Jane Wolff is the author of Delta Primer: A Field Guide to the California Delta. After studying
documentary filmmaking and getting a graduate degree in landscape architecture, she worked in a landscape architecture office in San Francisco. A traveling fellowship took her to the Netherlands to study the history of land reclamation. That experience led to her interest in the Delta.
BC: What’s the background of this book?
JW: I started the project to educate broad audiences about the Delta and its importance to California’s future. I’d had an eye-opening experience at a job with some landscape architects in Silicon Valley in the mid-1990s. I’d never spent any time in the suburbs before, and I found myself working on a housing project on the last orchard in Cupertino. I was really shocked at the way development was homogenizing the Santa Clara Valley, and it bothered me that design professionals weren’t doing anything to question the agenda of the developers. I wondered what someone like me could do to suggest other alternatives for the future of the landscape.
I left the Silicon Valley job and started teaching part-time at the California College of Arts and Crafts. I first heard about the Delta from a friend at CCAC, who thought it sounded similar to the Netherlands. I got even more interested when I found out that the Delta’s at the center of all the issues that are shaping California’s landscape–the changing economics of agriculture, environmental politics, suburban development, and the endless demand for water. The Delta’s a critical link in California’s ecology and economy, but most of the people in the state don’t even know it exists. That’s a huge problem
I started the project in my spare time while I taught at CCAC and kept working on it when I went back into practice as a designer. Eventually I realized that an academic job would be a better platform. So I started teaching full time, first at Ohio State and then in the architecture and urban design programs at Washington University.
BC: The Delta’s manmade, isn’t it?
JW: That’s too simple. It’s really a product of interactions between natural processes and what people have done. In 1850, when California was first being settled, the whole region between Sacramento and Tracy and between Stockton and Suisun Bay was a tidal estuary. The Sacramento River, the San Joaquin, and all of their tributaries came together there and formed the Delta, where their water spread out again in rivers and sloughs that are called distributary channels. From the Delta, all that water went into the Bay. The land was just above sea level, and it was covered with cattails and tules.
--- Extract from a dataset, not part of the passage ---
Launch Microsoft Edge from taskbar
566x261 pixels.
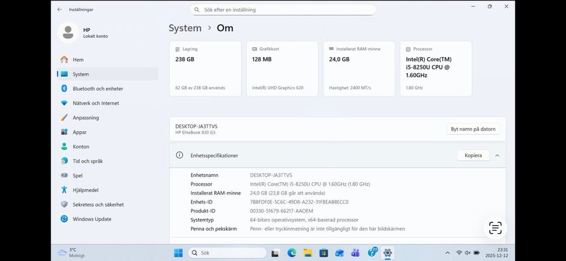(x=291, y=253)
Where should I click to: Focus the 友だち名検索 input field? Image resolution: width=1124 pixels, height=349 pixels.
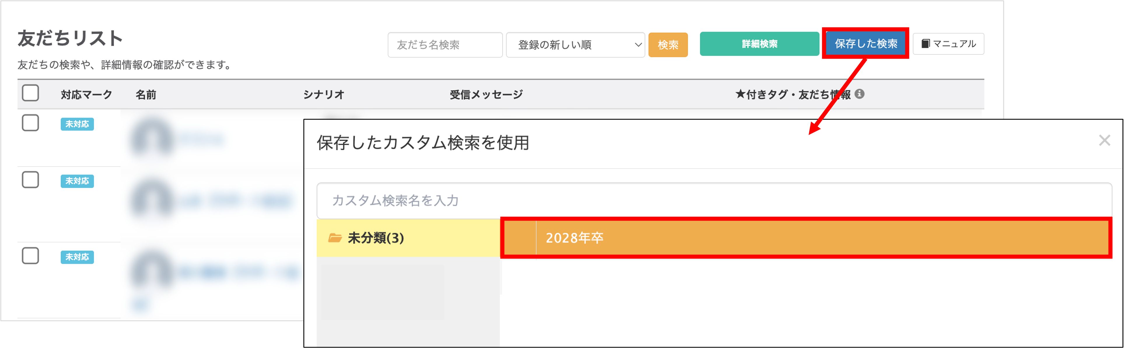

In 1851, the Swamp and Overflowed Lands Act made land ownership in the Delta possible, and people started reclaiming it. First, they built small levees to protect the land from seasonal flooding. Then they began farming.
Those two activities changed the Delta forever in ways that no one had expected. For one thing, the soil, which was peat, began to react with oxygen, and it literally disappeared into the air. The level of the ground got lower and lower. At the same time, the levees were making the level of water in the rivers higher and higher. During floods they stopped the rivers from spreading out over the land, but that meant the water held in the channels was higher than it would have been naturally. It also meant that the alluvial material carried by the rivers was deposited in the channels instead of on the floodplain, and so the channel bottoms got higher too. Flooding became a hazard all the time, not just during the rainy season.
Now most of the Delta is below sea level, and it has to be protected by big levees. Some of the Delta’s islands are 20 feet below the level of the water in the rivers. Keeping the land dry is a big problem. Groundwater comes to the surface on the subsided islands, and it has to be pumped up and out into the rivers.
BC: What other changes have people made to the landscape?
JW: The Delta has become a primary water source for Southern California. In the ’50s, the federal government began pumping water from the Delta to farmers in the San Joaquin Valley. Then, in the ’70s, the state began pumping to Los Angeles and San Diego. The Delta’s importance to those metropolitan centers is going to become even greater because of what’s happening in Colorado River politics.
For a long time, Los Angeles got more than its share of water from the Colorado because upstream states like Nevada, Arizona, and New Mexico didn’t use all the water that was supposed to be theirs. Now the population in those places has boomed, and technology has been developed to hold the water until people need it. The process is called groundwater banking: water from the Colorado is put into the aquifer and held there until it’s wanted. So the upstream states won’t let Los Angeles have their water allotments anymore.